If you terminate a tenancy for any reason in the City of Portland, including raising the rent more than 9.9% and the tenant decides to move out; you are subject to paying the tenant a Mandatory Relocation Assistance Payment. All of these reasons trigger this payment (note item 3):
- Issuing an Increase Notice.
- Issuing a Termination Notice.
- Declining to renew or replace an expiring Rental Agreement.
- Declining to renew or replace an expiring Rental Agreement on substantially the same terms except for the amount of Rent or Associated Housing Costs.
There are very few exceptions to the relocation assistance payment, see this page for more information and how to apply for one of the exceptions: https://www.portlandoregon.gov/phb/76352
Because of the new rules in Portland, you may have to pay your tenants to vacate the property if you want to sell with the property empty. This can cost you from $1500-$4500 per unit. But before you jump off a cliff over the new “moving expense” rule, consider selling the property with tenants in place. A duplex or a larger multi-family apartment complex is usually sold with tenants in place. The leases with these tenants and the rent they represent going forward are a part of the value of your property. Which leads me to the next point -are you charging market-rate rent?

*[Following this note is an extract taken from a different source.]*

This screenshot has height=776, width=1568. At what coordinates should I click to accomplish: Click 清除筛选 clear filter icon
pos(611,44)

One of the ways we establish the value of a rental property is looking at it as a business. Because, well it is. The property itself had an initial acquisition cost, and you get that back at the time of sale. But along the way you have annual expenses for property taxes, repairs, advertising, property management, and debt service (I hope you have this because you make a lot more money getting loans than paying cash – but I’ll cover that in a future post). If you are not using a professional property manager, and/or have not had a tenant turnover in the last two years, then you may be well below market rent. This is one of the big rule changes in Portland, rental increase caps unless you compensate tenants to move out if they want. You can only raise your rent (in the City of Portland) by 9.9% per year and avoid the impact of these rules. So make sure you are raising it that much every year if the market supports that. And for the last 6-7 years, it has.

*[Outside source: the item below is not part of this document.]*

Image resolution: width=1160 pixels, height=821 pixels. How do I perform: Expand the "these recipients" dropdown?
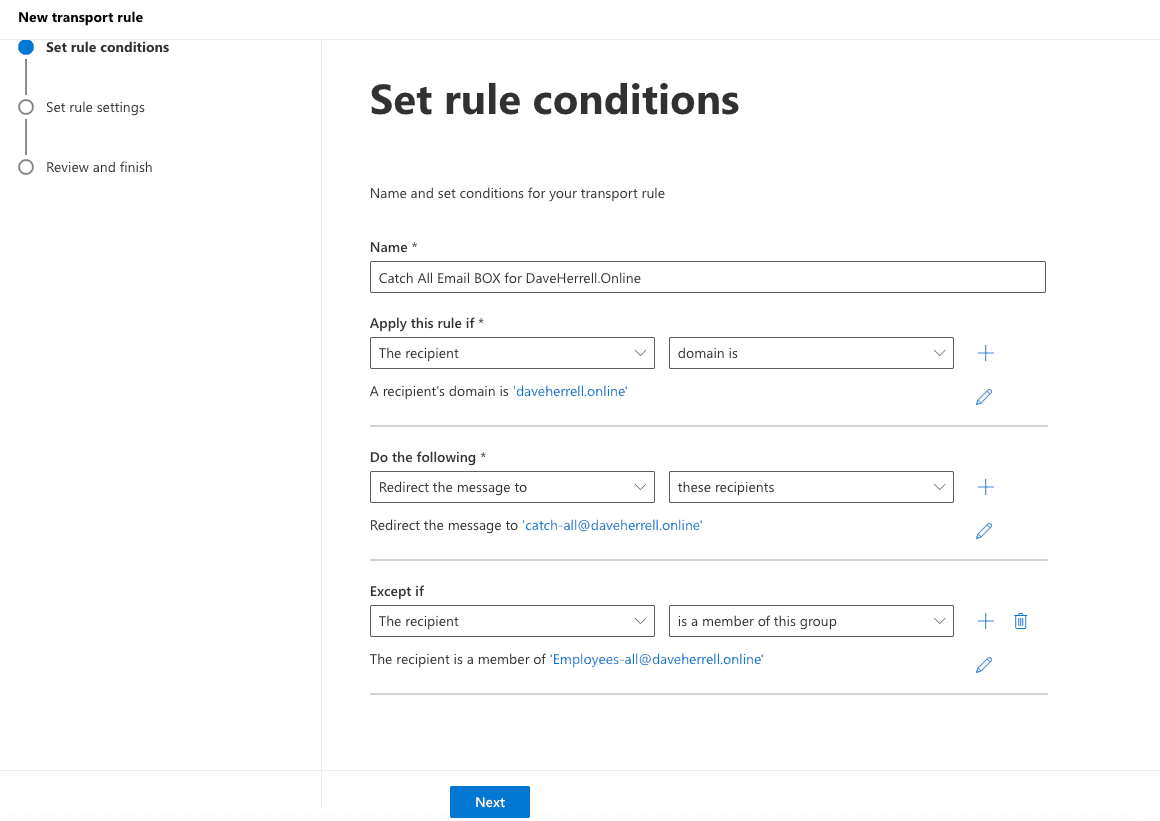(811, 487)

Should I sell or 1031 Exchange?
So you like the idea of selling, but then what? You were planning on long-term income from that rental to pay for retirement or to fund a college education. Ok, so what if you could double that long-term income and double the total value of your portfolio too? If you bought your rental before 2010, you probably have the equity needed to leverage your net equity into two properties, or at least into a 2-3 unit multiplex. This will make vacancy and turnover easier, make your cash flow more predictable, and leverage a larger asset value for appreciation. We have a partner that can do a one-on-one presentation with you to show the value of adding a rental every 2-5 years to your portfolio and how this turns into wealth and increased income over time.
You can also consider a 1031 Exchange which enables you to sell a property in Portland and then purchase a property in the Suburbs or in another state. This practice is a very common way to avoid paying capital gain taxes.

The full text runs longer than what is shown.